The output is not very surprising. One can easily check via MFUZZ_FUZZ=sin and MFUZZ_FUZZ=cos that fuzzing only one of the functions is indeed enough to make the test fail.

Summary

This tool should help package authors who empirically set tolerances in their tests do some preventative maintenance. If the package normally passes its tests, but fails with mfuzz, the tolerances should be increased correspondingly. It is not guaranteed that doing this is enough to prevent any numerical issues with a new C Math library on a new platform, because the differences may be bigger than what mfuzz tries. Likewise, it is not guaranteed it would be enough for the same code to work on Windows with mingw-w64 v12 or newer.
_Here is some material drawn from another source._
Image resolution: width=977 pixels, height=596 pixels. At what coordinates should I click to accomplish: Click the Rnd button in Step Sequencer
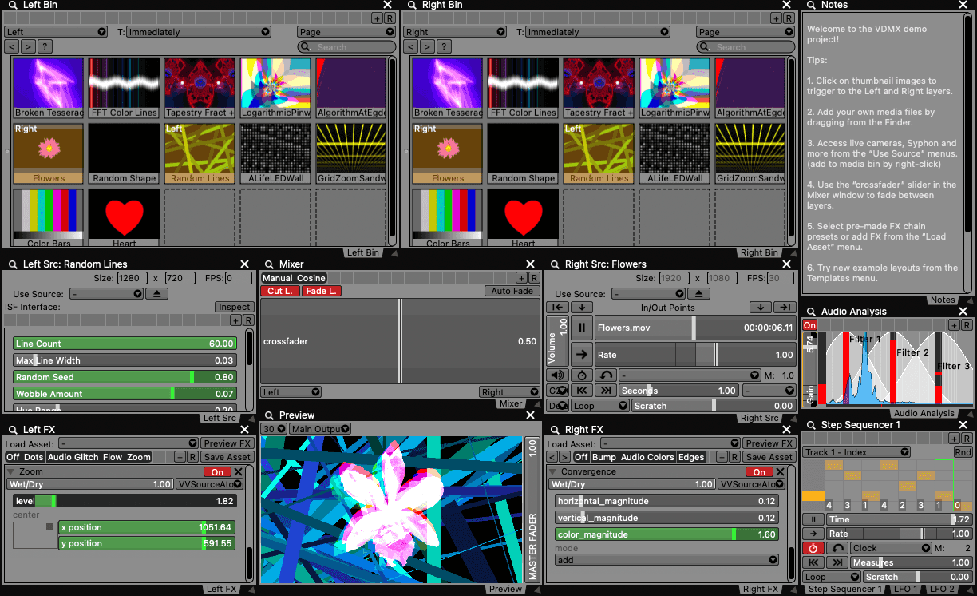click(x=963, y=452)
To test and debug a package with tests of numerical results, it is better to use mdebug. One can also install an experimental build of Rtools45, which uses mingw-w64 v13, and test with it, but this has to be done with care to avoid polluting the package library on the system with code generated by an experimenral build of Rtools. One would have to rebuild R from source and all dependencies of the package under test. One would have to do that in a fresh library, and then delete the library after the experiment, and uninstall this Rtools45. Still, this experimental build confirmed that most CRAN packages that help back the upgrade to mingw-w64 v12 in Rtools45 due to over-sensitivity to C Math function accurracy, have been fixed.

Probably Rtools46 will use mingw-w64 v13, so the testing will be possible after Rtools46 release, but the testing will also become mandatory, as R-devel (and then R 4.6) will likely use Rtools46.

The mfuzz tool also helped to discover some tolerances in base R that needed to be adjusted.

This work also helped to make it clear that if R wants to provide more reasonable behavior of R math functions than no guarantees on any properties, it needs to implement such properties on its own.

This work has been possible thanks to an investment of the Sovereign Tech Fund.